[What the task requires]:
Can you rewrite only the stretch of items from the line that contains "You are a GUI" through the line that contains "tap(1088, 191)", keeping the requests and offsetting each coordinate in the answers by 57, with the pictures left out?

[Data excerpts]:
┏━━
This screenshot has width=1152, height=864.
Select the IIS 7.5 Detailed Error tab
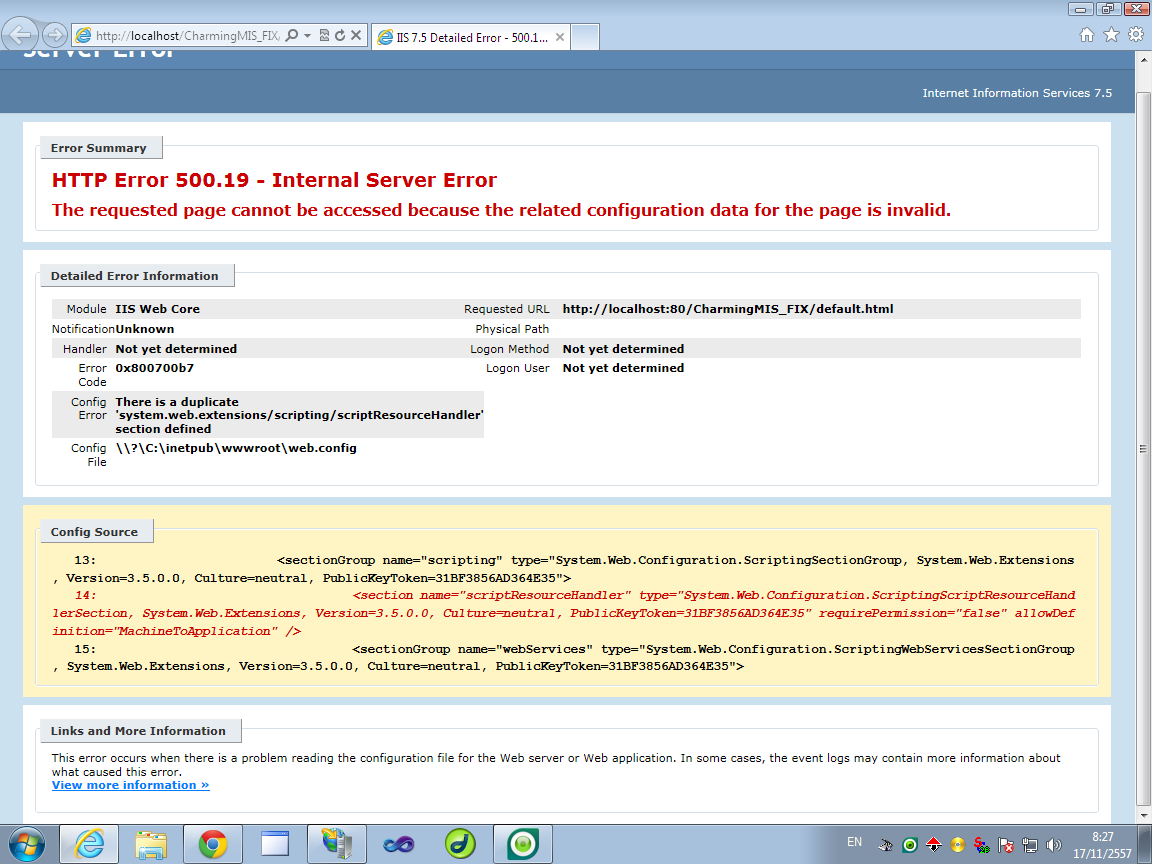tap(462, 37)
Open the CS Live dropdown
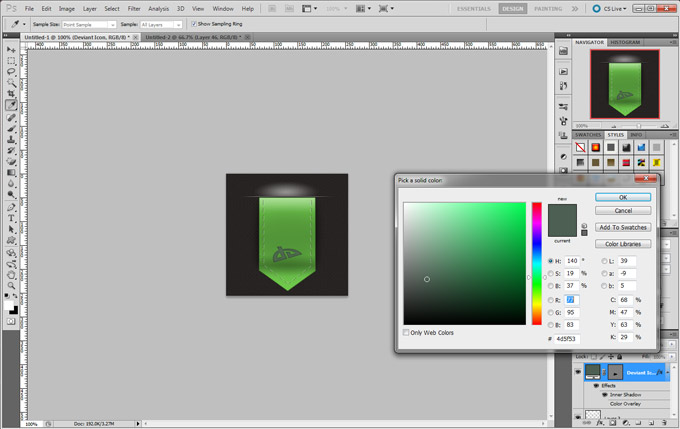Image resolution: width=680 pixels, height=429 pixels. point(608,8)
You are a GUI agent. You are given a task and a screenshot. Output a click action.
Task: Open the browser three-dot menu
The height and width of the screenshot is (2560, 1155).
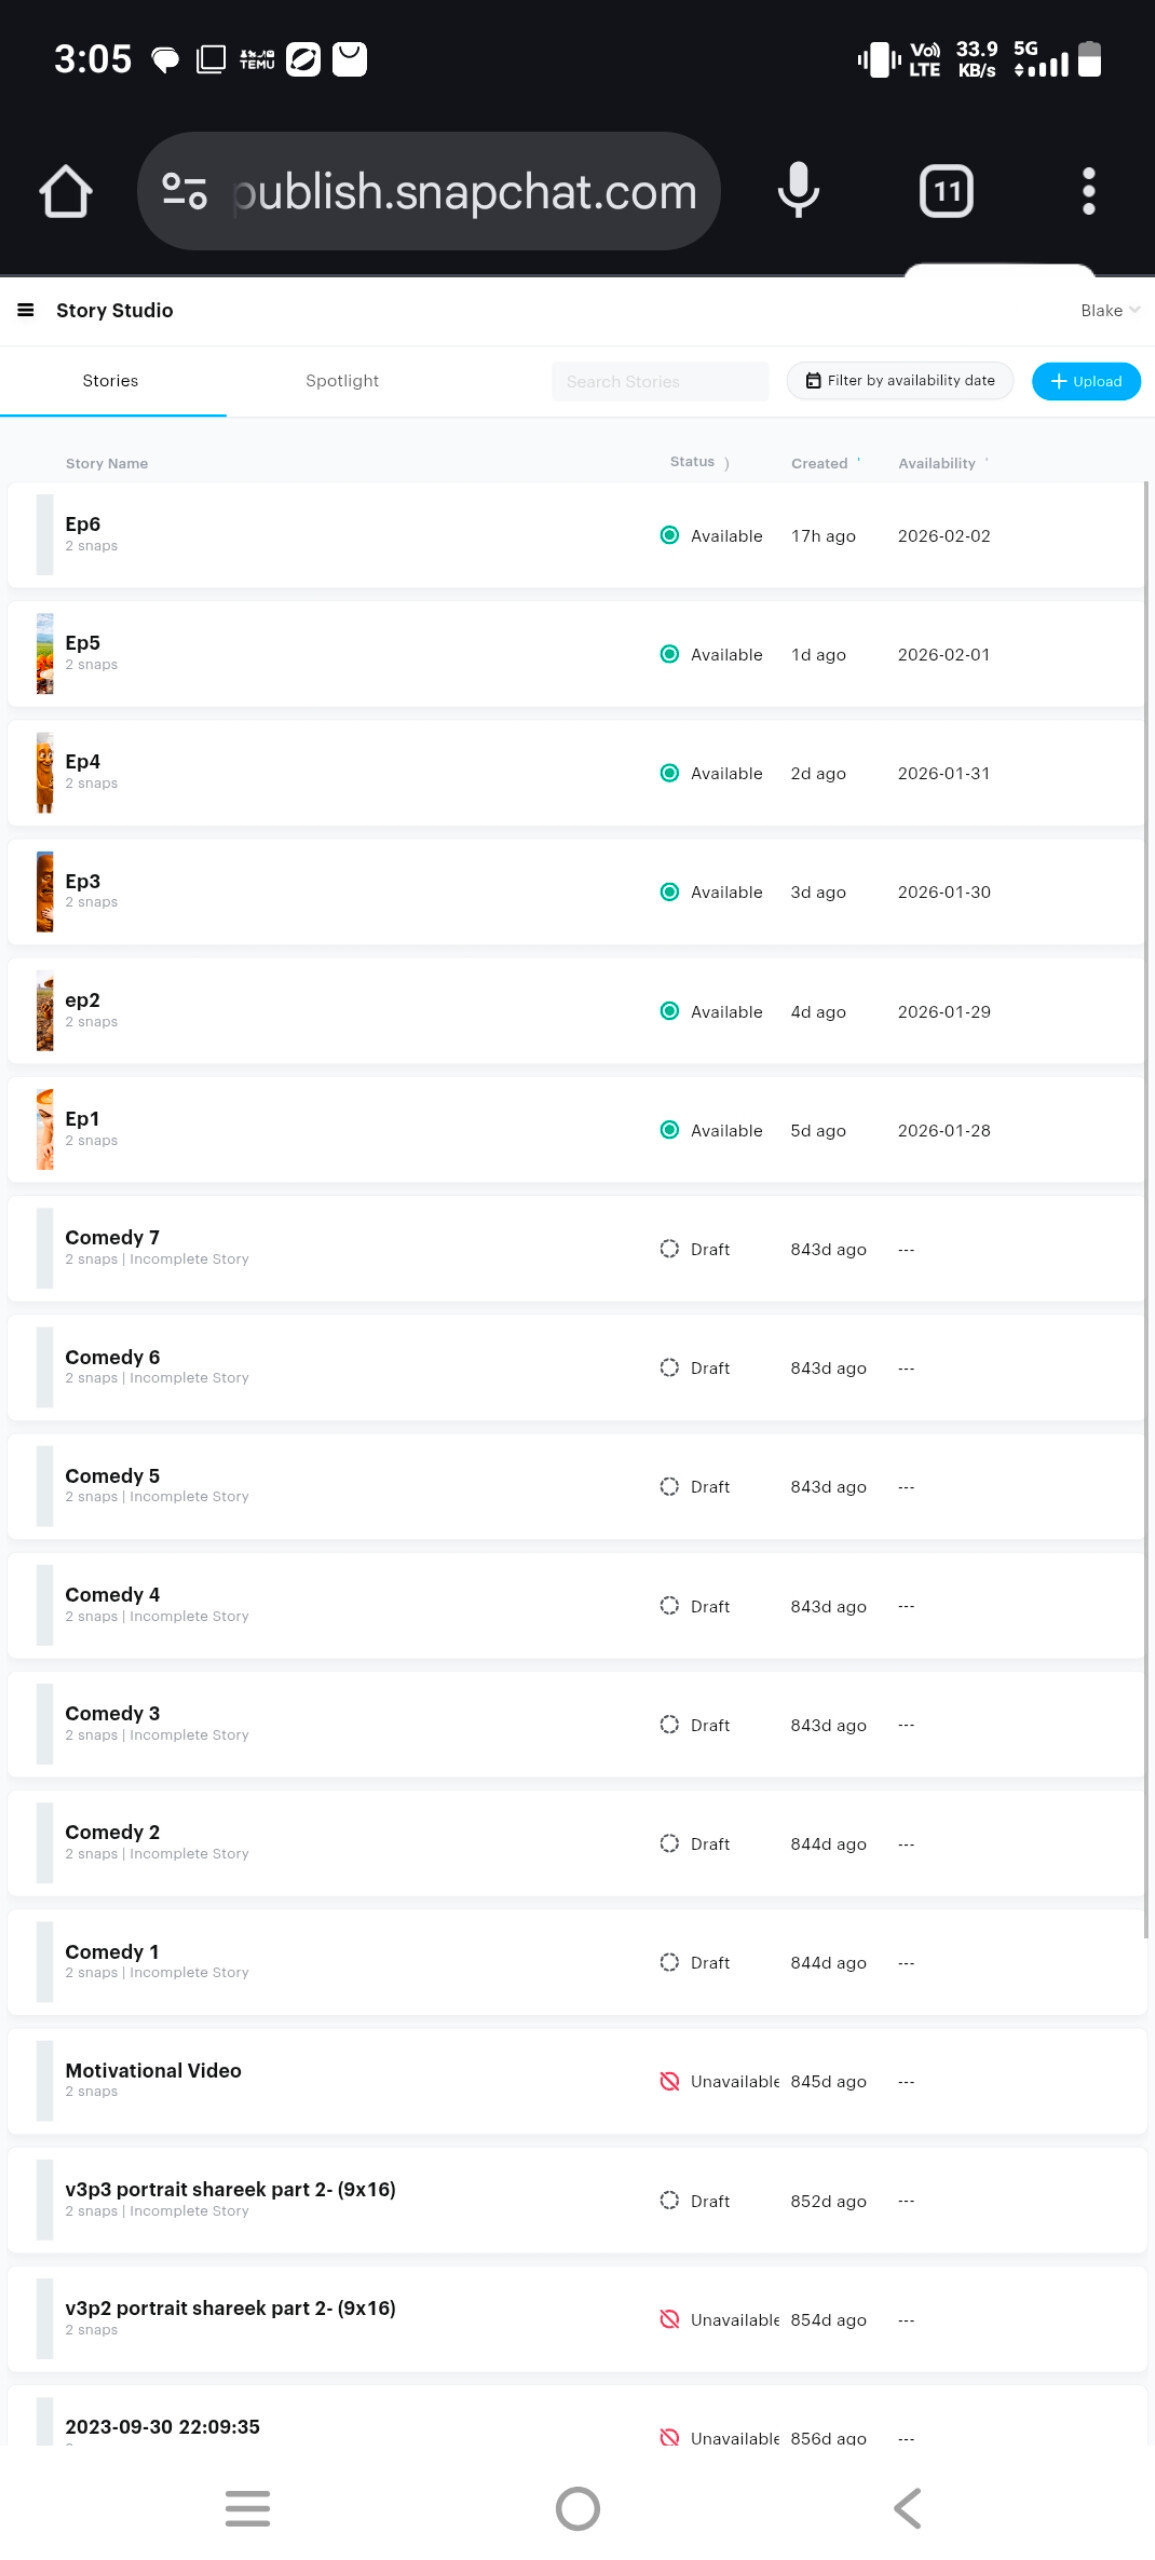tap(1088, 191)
┗━━
┏━━
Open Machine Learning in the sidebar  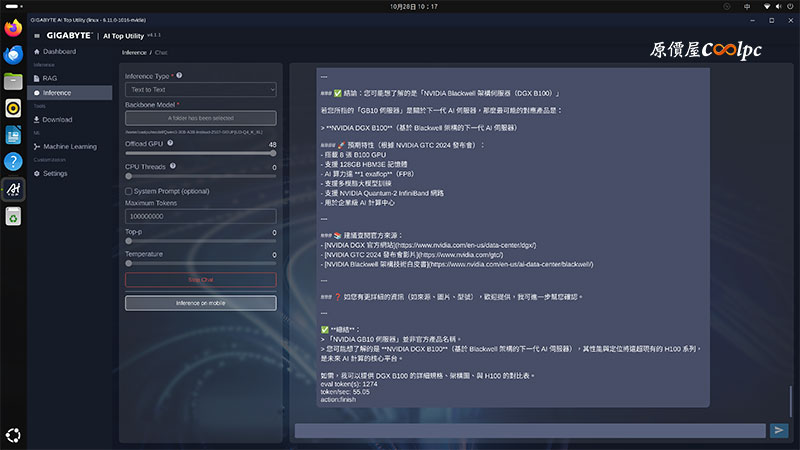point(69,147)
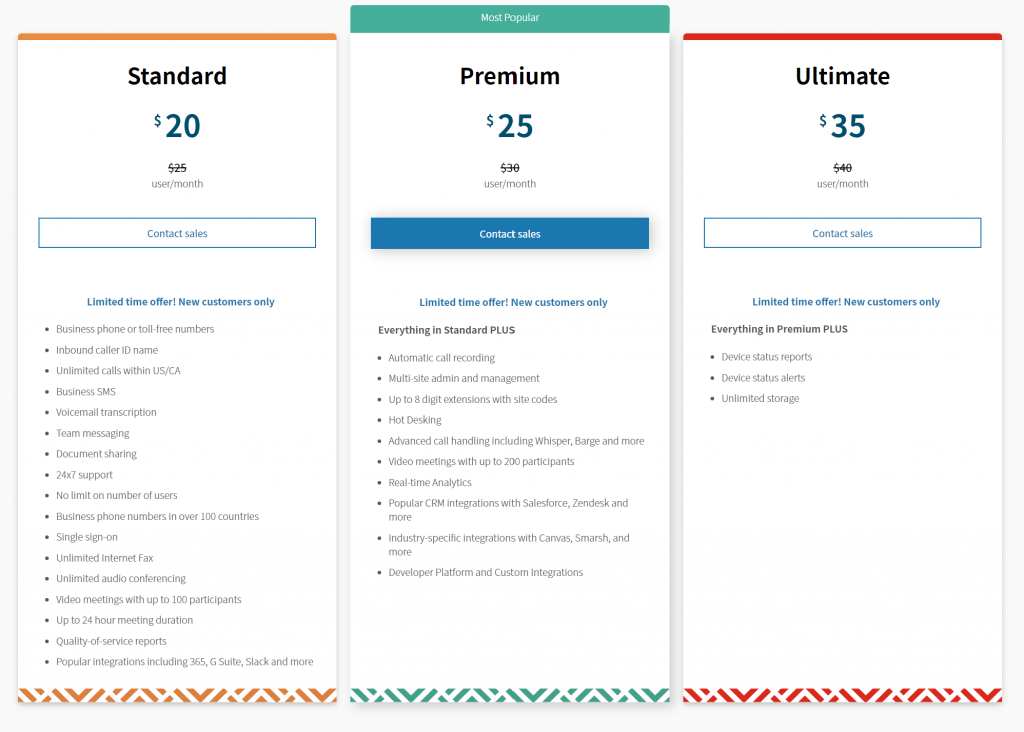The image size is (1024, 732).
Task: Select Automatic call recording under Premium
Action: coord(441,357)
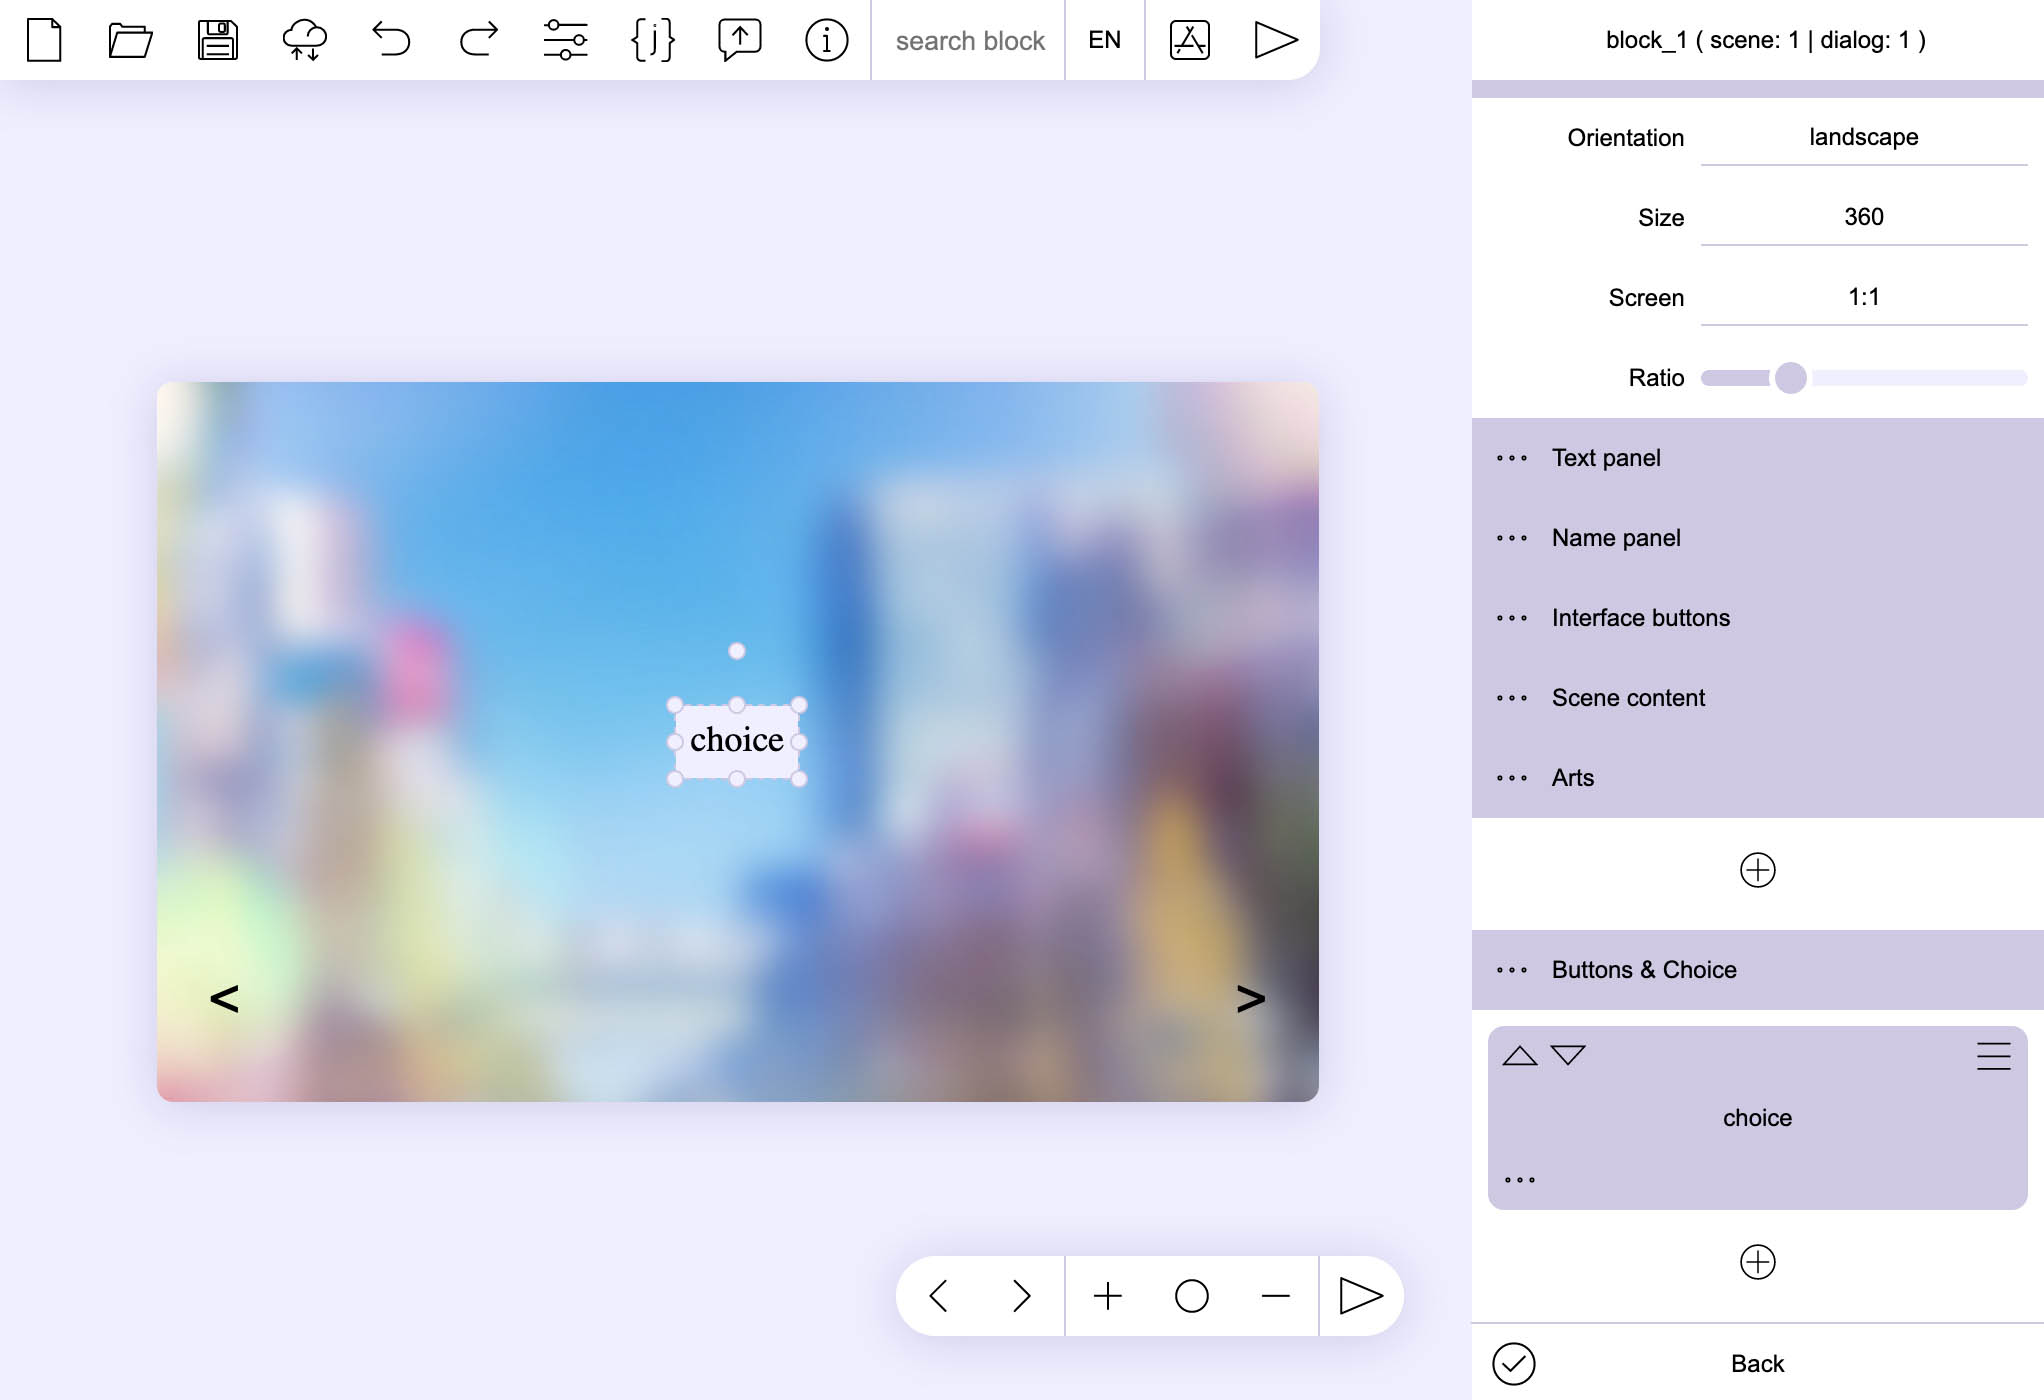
┗━━
[Result]:
You are a GUI agent. You are given a task and a screenshot. Output a click action.
Task: Open the browser three-dot menu
The height and width of the screenshot is (2560, 1155).
tap(1145, 248)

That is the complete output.